What is it?
The dictionary defines rest as cessation of work, sleep or relaxation. But in banking, the term “rest” is used in the context of a reducing balance loan. The term defines the periodicity at which the principal amount is reduced as the borrower repays. Rests are usually monthly, quarterly and annual.

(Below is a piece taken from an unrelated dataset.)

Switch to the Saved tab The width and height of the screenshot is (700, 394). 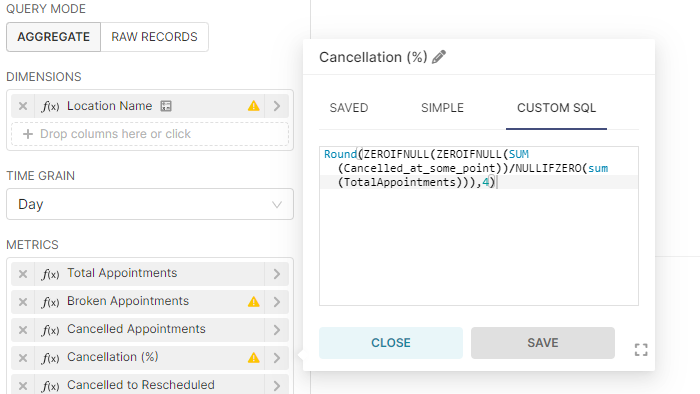(x=349, y=108)
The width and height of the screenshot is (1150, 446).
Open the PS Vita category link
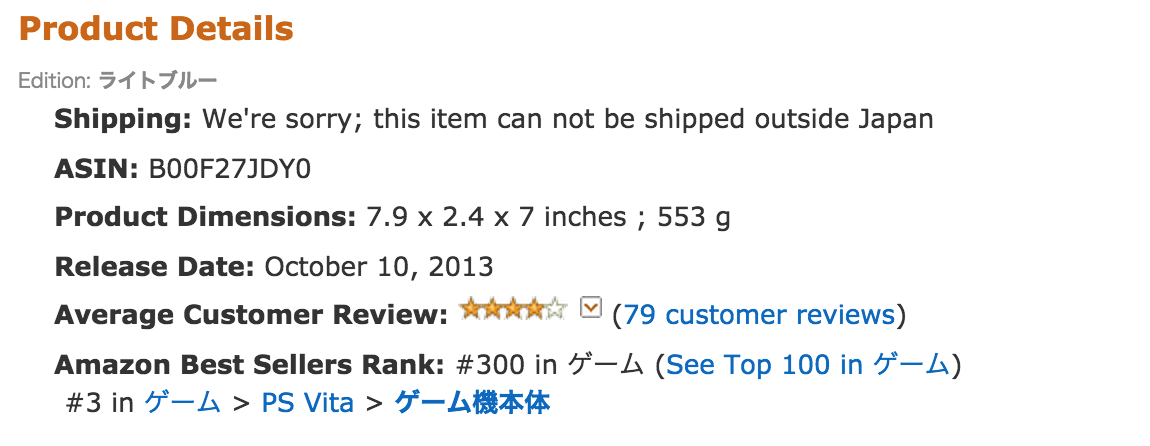click(x=307, y=403)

A monthly rest recalculates the reduced principal after each equated monthly instalment (EMI), and then applies the interest rate on the reduced principal. For instance, on a loan of Rs1 lakh at an interest of 7.50% per annum on a monthly rest for 20 years, the first month’s EMI is Rs805.59, of which Rs80.50 is the principal repayment. At the end of the first month, your principal is reduced by Rs80.50 and the interest is reworked on Rs99,819.41.
Quarterly and annual rest
Quarterly rest applies when the repayments are made every quarter. Here, you get the benefit of a lower principal only after three months. The repaid principal adjusted after a year is called annual rest. Here, the wait is even longer.
Which is better
The interest you pay is least in monthly rest, a little higher in quarterly and highest in annual. For instance, if you borrow Rs5 lakh at 12% for 20 years, the total interest you pay on monthly rest is Rs8.21 lakh. You pay Rs8.24 lakh on quarterly rest and Rs8.38 lakh on annual rest. So, while taking a loan, opting a type of rest becomes important.